First, the results of this study highlight that the role of cultivation process and aggregate extraction plant isn’t determining on the results of the life cycle analysis of bio-based products like filling concrete. The major part of the environmental impact is due to the use of the inorganic binder. Although it is far less impacting other hydraulic products, it seems necessary to make choices in the formulation to reduce its proportions of this kind of materials, while ensuring the properties of use.

This has been clearly identified by the eco-design implementation in the work of R&D and therefore formulations. Thus, this study explicitly shows that depending on the natural fibers selected, environmental impacts can be greatly reduced.

We can notice that the comparison of the environmental footprint of 1 ton of hemp and 1 ton of oilseed straw is largely favorable to hemp due to a less greedy culture in fertilizers and pesticides and a lower mechanical intervention on the culture.

The environmental improvement of formulations of bio-based concrete should be more favorable consequences to their development, and in particular, a cost reduction because the hydraulic binder is the most present component of the point of view of weight.

Section 9.      References

[1] CHANVRIBLOC Book : “Le bloc de chanvre pour l’isolation et la construction”

[2] Construire en Chanvre website, Mortars and Concretes

[3] Current State of Knowledge on the Hygrothermal Behaviour of Bio-based Materials, Technical Document C&B, February 2013. (

[4] L. Arnaud, D. Samri (2005). Hygro-thermal behaviour of building porous materials, in Proc. Third Int. Biot Conference, Oklahoma (USA)

[5] D. Samri, L. Arnaud (2006). Assessment of heat and mass transfers in building porous materials., Proceedings of the 4th European Conference on Energy Performance & Indoor Climate in Buildings, November 2006, Lyon.

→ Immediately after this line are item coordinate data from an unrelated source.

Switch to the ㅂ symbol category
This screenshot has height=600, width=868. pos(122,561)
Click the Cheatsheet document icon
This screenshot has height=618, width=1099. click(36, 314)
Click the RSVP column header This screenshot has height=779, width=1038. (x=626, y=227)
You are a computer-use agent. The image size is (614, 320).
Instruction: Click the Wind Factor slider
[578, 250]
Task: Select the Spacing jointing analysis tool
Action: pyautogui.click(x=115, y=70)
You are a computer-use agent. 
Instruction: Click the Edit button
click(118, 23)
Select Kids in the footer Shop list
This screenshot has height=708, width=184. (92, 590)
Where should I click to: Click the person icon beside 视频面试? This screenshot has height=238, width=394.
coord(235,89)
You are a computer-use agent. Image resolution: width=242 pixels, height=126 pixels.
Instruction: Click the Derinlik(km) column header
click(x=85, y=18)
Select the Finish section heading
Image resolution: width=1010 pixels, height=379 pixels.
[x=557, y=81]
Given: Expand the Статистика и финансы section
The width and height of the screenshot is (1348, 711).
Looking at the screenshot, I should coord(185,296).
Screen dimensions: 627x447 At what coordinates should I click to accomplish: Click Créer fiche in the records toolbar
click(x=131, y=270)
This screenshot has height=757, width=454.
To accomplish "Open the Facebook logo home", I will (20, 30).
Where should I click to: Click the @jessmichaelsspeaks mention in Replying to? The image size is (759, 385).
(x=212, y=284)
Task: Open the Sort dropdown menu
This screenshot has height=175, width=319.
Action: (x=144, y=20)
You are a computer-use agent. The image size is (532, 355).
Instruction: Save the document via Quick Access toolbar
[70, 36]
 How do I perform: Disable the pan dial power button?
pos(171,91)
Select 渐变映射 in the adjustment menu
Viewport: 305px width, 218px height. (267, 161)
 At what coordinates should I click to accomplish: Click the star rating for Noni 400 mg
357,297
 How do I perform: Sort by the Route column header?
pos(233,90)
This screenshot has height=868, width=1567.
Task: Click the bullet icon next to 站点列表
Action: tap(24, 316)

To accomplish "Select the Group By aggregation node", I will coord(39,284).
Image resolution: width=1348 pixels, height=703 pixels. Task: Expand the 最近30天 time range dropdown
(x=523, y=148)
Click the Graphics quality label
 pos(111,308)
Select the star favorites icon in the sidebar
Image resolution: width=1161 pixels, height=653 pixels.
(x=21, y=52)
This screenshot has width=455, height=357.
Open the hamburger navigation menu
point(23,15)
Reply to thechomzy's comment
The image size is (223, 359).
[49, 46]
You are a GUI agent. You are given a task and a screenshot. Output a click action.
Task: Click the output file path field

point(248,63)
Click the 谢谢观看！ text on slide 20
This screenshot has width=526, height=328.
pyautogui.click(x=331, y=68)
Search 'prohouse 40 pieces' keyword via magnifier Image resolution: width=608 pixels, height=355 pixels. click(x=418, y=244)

[6] F. Collet, S. Prétot, C. Lanos.. Etude expérimentale du comportement hygrothermique d’une paroi en blocs de beton de chanvre avec ossature en bois. 29ème rencontres universitaires de génie civil. (2011). (pp 258-267)

[7] A. Evrard, A. De Herde. Hygrothermal Performance of Lime–Hemp Wall Assemblies. Journal of Building Physics OnlineFirst. (November 26, 2009)

[8] A.D. Tran Le, C. Maalouf, T.H. Mai, E. Wurtz, F. Collet. Transient hygrothermal behaviour of a hemp concrete building envelope. Energy and Building 42. (2010). (pp 1797-1806).

[9] T. LANGLET, Caractérisations mécanique et thermique de bétons agro-sourcés, Laboratoire des Technologies Innovantes – IUT d’Amiens, Ecobat Sciences & Techniques 2013.

[10] D. SAMRI, Etude du comportement thermique d’une maison en béton de chanvre, CETE du Sud Ouest, Ecobat Sciences & Techniques 2013.

[11] B. DUPRE, Agros-Betons et Analyse de Cycle de Vie (ACV) : le poids de la formulation en fonction des types de granulats utilisés, Codem Picardie, Ecobat Sciences & Techniques 2013.